Stored dataset items

╭──

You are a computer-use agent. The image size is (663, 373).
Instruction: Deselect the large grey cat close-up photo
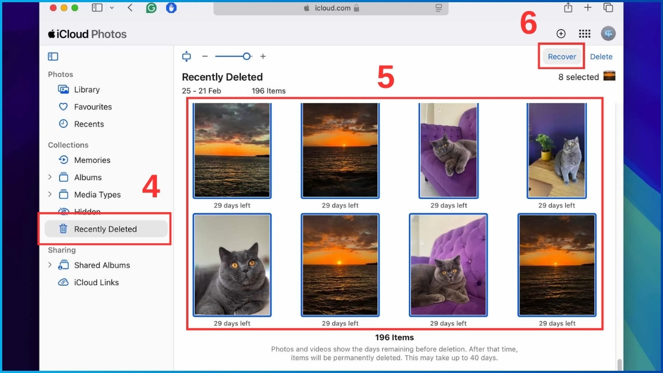232,265
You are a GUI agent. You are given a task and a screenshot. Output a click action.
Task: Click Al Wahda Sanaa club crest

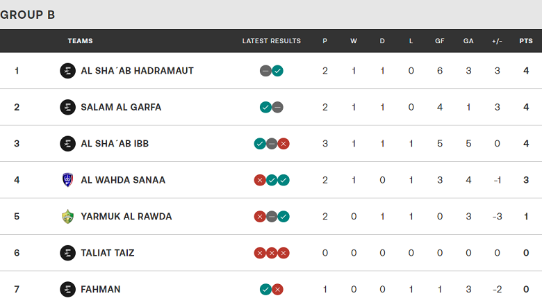(x=67, y=180)
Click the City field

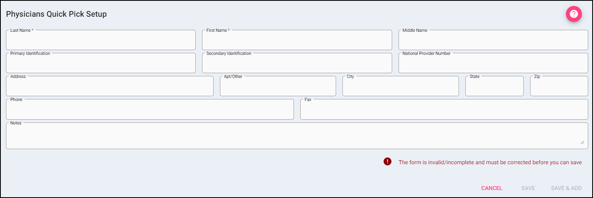[400, 87]
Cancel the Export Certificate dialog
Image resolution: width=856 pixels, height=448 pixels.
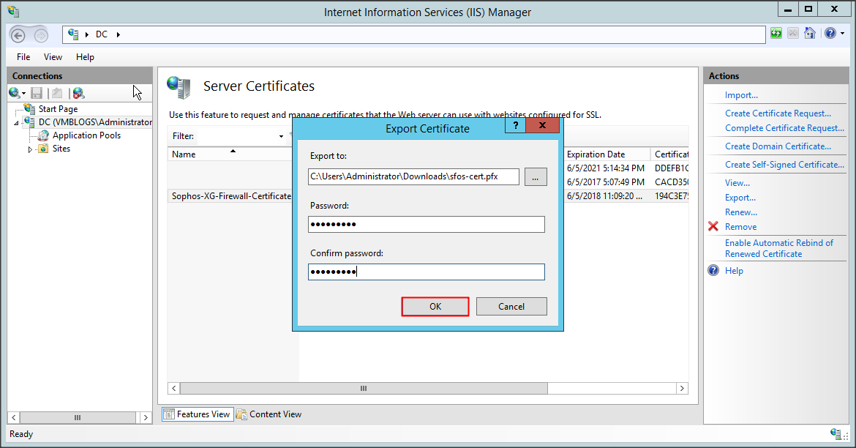pyautogui.click(x=511, y=307)
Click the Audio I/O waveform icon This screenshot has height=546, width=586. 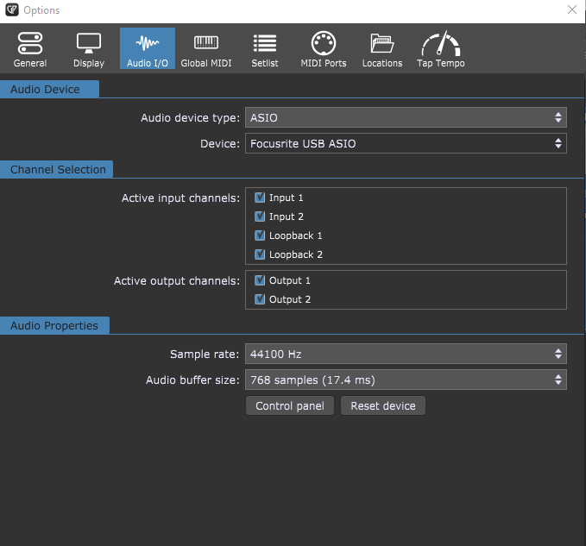(x=148, y=49)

╰──

What to work on:
Determine how many lines above hold the word "agent", then give only that number.

Your response:
2